Provided text —
---+---

The rule prohibiting the counterterrorism division of the FBI from sharing information with the criminal investigation division was also a problem. One of the members of the 9/11 Commission, Jamie Gorelick, actually wrote that rule, and was explicit that it was above and beyond what the law actually required. Certainly that rule made sense, from a civil liberties standpoint, but the consequence was that an FBI agent in Minnesota who tried to alert the Washington HQ about Zacharias Moussaoui's peculiar flight training was unable to get the information to people that might have been able to use it. An FBI agent in Phoenix who was noticing some odd patterns of Arabs taking flight training was also stymied by his efforts to raise concerns. The CIA and FBI were not communicating, a combination of a long tradition of CIA contempt for the FBI, as well as an intentionally created separation of their spheres of action based on understandable, but it turns out, destructive efforts to keep foreign intrigue "out there."

The FBI was also prohibited for a very long time from attending any political or religious group meeting--or even searching the Internet--to gather intelligence until such time as they had evidence that criminal acts were involved, or likely to be involved. This meant that for many years, there were Americans warning of fierce anti-American rhetoric being preached in some mosques in the U.S.--but they could not even go in and listen. This rule made a certain amount of sense, considering the abuses during the Vietnam War era by various state and federal law enforcement agencies, but it also meant that the FBI was pretty well blind to a lot of these threats.

One problem now with trying to understand what happened is that significant parts of the bureaucracy have an interest in protecting themselves from accusations of incompetence. This is no surprise, and it may not even been intentionally deceptive. People have a wonderful capacity for persuading themselves that the decisions that they made five years ago were right then, and right now. For example, the Czech Republic's intelligence service the day after 9/11 realized that they had seen Mohammed Atta before--in April, meeting in Prague with the Iraqi intelligence service officer assigned to the Czech capital. Additional information has come up in the last few days that seems to confirm that this was probably Mohammed Atta who had the meeting. But the FBI steadfastly denies that this could be true, because they have no record of Atta leaving the U.S. during this period. Like Atta couldn't have traveled on a passport using another name?

There are times when war is the ONLY solution to a problem. We are engaged in a deathmatch with al-Qaeda. They will not compromise or bend. The only way to them to stop is either:

1. Withdraw support from Israel; exterminate all Jews; and become Islamic--and that would be the Taliban form of Islam, with burkhas for the women; no education for women; and no divorce (except at the man's whim). They have stated that a fully Islamic world is the only alternative they consider acceptable.

2. Utterly destroy al-Qaeda.

---+---

Stored data —
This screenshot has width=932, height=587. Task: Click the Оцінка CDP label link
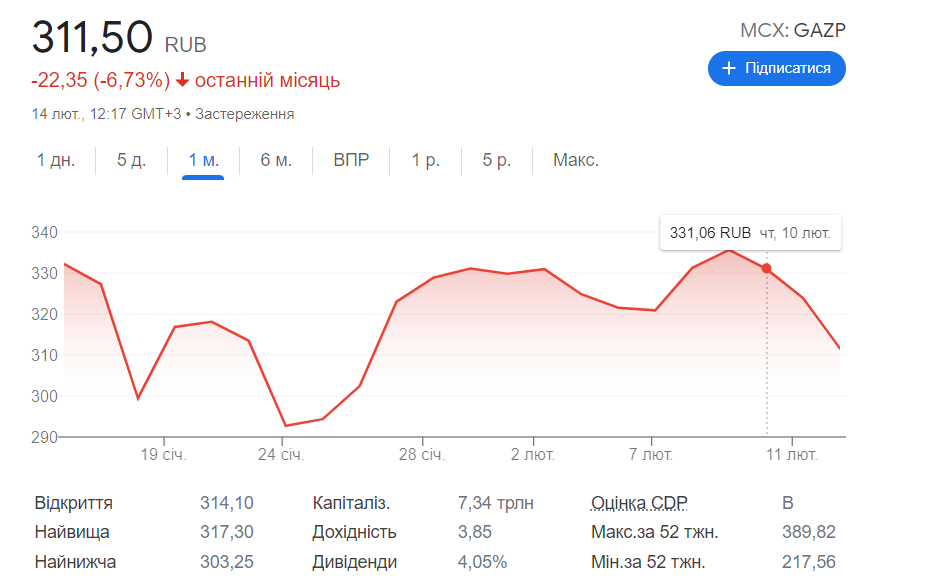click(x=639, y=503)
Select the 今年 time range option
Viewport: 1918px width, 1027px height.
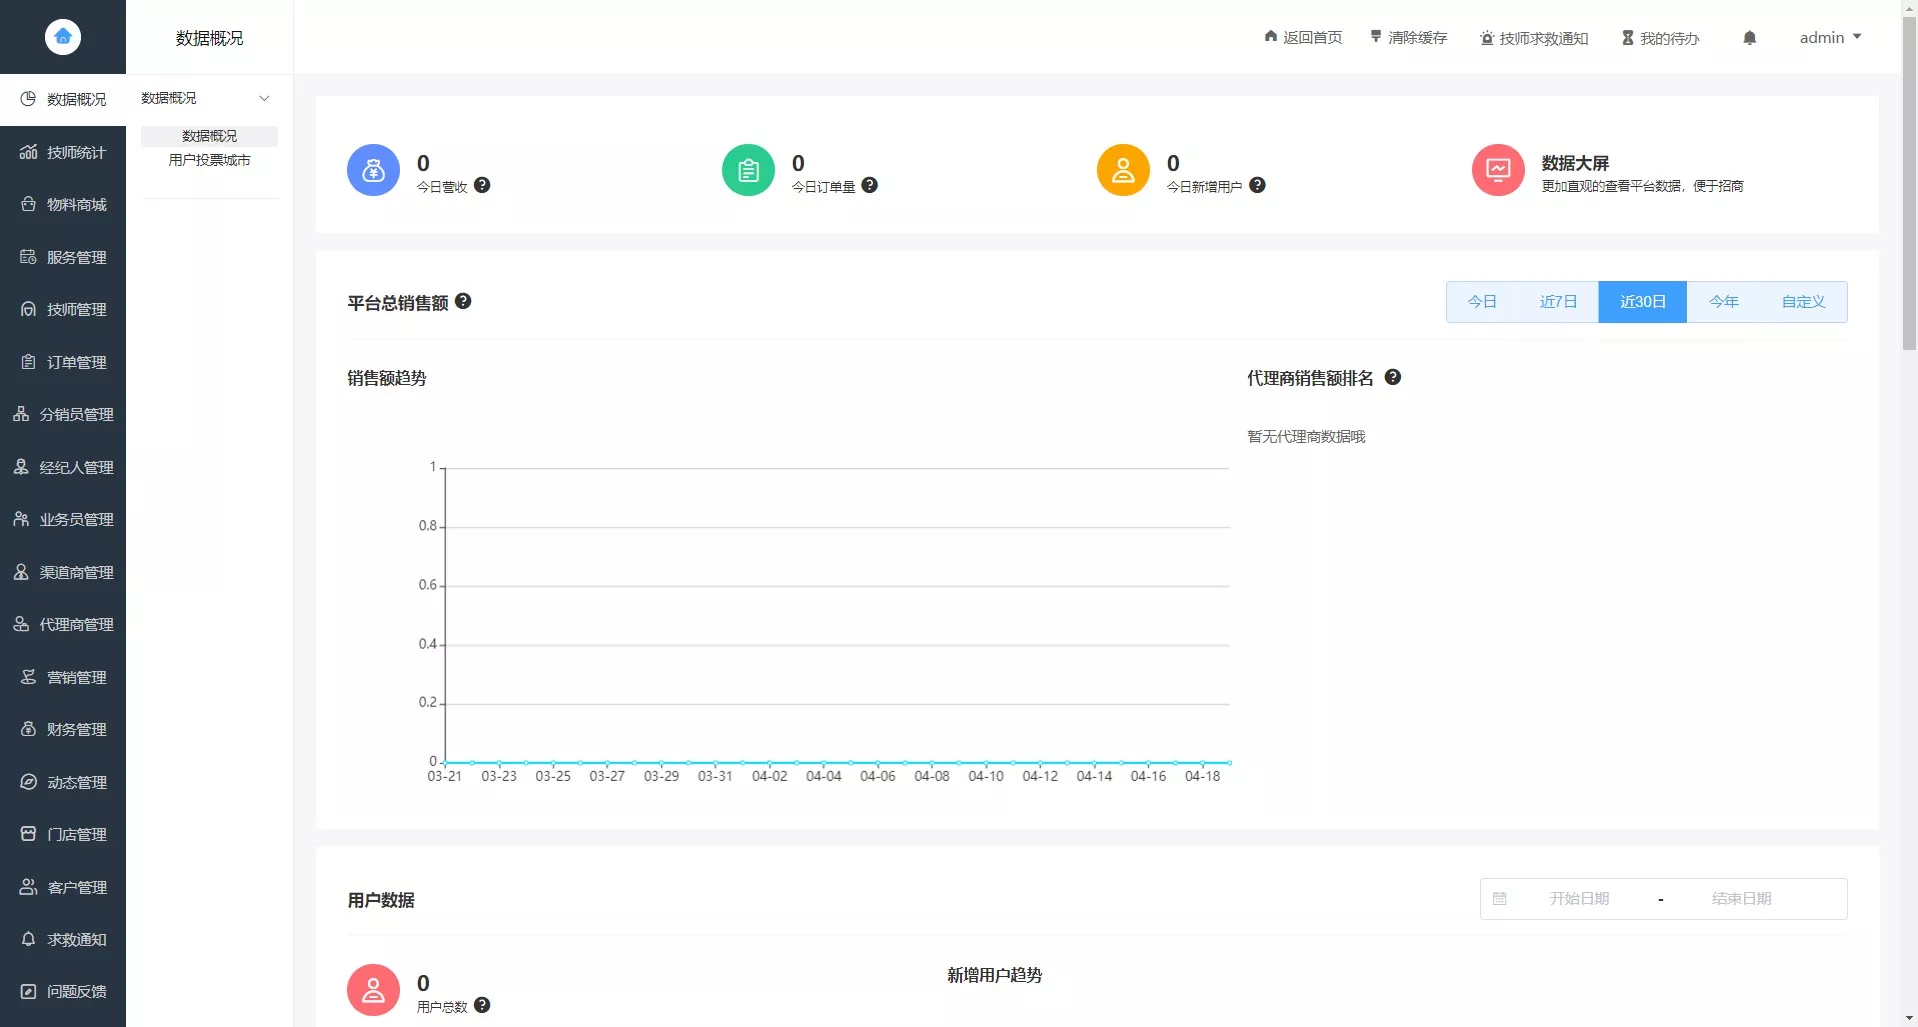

---+---

Carry the essay on FBI intelligence failures before 9/11 forward, starting after its second numbered option.

We could, I suppose, take a third course: establish a "national security state" that would allow them to keep trying to hurt us, but making it impossible. But that would mean surveillance cameras everywhere; racial profiling; extraordinary measures at the borders to keep out WMDs and terrorists. The sarin-filled shell that exploded on Saturday, for example, is 155mm in diameter, or about 6 inches. It contained about three liters of unmixed sarin, which would weigh about three kilograms (maybe a bit more--I don't know the exact density of sarin). (It is a good thing that the terrorists didn't realize what they had--it makes you wonder how many more like it are still sitting out there, or like the mustard shell that was also found about two weeks ago in Iraq.) The 100% lethal dose of sarin is about 40 milligrams per minute per cubic meter of air. Released over a minute (say, at the intake to a public auditorium), three kilograms of sarin provides enough to make lethal 75,000 liters of air. This quantity of sarin is something that can fit in a briefcase. (However, it turns out that 75,000 liters of air isn't that big of a room.)

UPDATE: I'm told by pilots that being way off course--or even having our transponder not working--would not even get you any air traffic control attention, much less fighter intercepts.

A numer of people have pointed out to me that even governments with extraordinarily strong traditions of surveillance and control have trouble stopping terrorists. Look at Russia with the Chechens.

It turns out that the Air Force did scramble jets pretty quickly--but this ABC News coverage indicates why it didn't do any good:
"I picked up the line and identified myself to the Boston Center controller," said Air National Guard Lt. Col. Dawne Deskins, the mission crew chief for the exercise. "He said, 'Uh, we have a hijacked aircraft and I need you to get some sort of fighters out here to help us out."

Air Force Col. Robert Marr, who along with Deskins was at the National Guard's Northeast Air Defense Sector in Rome, N.Y. — also known as NEADS — got permission from Air Force Maj. Gen. Larry Arnold to scramble jets from Otis Air National Guard Base in Massachusetts, and they would be in the air headed toward New York by 8:52 a.m. ET.

But as American Airlines Flight 11 was crossing from Massachusetts to New York, it turned off its satellite transponder. That meant the 767 jet plane no longer was signaling its identity, altitude or speed, and therefore was lost amid more than 2,500 planes in the air over the Northeast.


At 9:03 a.m. ET, with television stations on the air live, a plane hit the World Trade Center's south tower.


The F-16 fighter jets that had been scrambled from Otis Air National Guard Base, whose pilots were code-named "Duff" and "Nasty," called in for an update.

"At that point, they said the second aircraft just hit the World Trade Center," Air National Guard Lt. Col. "Duff" said. "That was news to me. I thought we were still chasing American [Airlines Flight] 11.

"We're 60 miles out, and I could see the smoke from the towers," he said. "At that point, obviously, everything changed."

"When the second aircraft flew into the second tower, it was at that point that we realized that the seemingly unrelated hijackings that the FAA was dealing with were in fact a part of a coordinated terrorist attack on the United States," said Army Brig. Gen. W. Montague Winfield, who was at the National Military Command Center at the Pentagon, and alerted the top brass there.
The plane to the Pentagon was also too close by the time fighters were in the air:
"Someone came in and said, 'Mr. Vice President, there's a plane out 50 miles,'" Mineta said.

Mineta conferred with Federal Aviation Administration Deputy Chief Monte Belger.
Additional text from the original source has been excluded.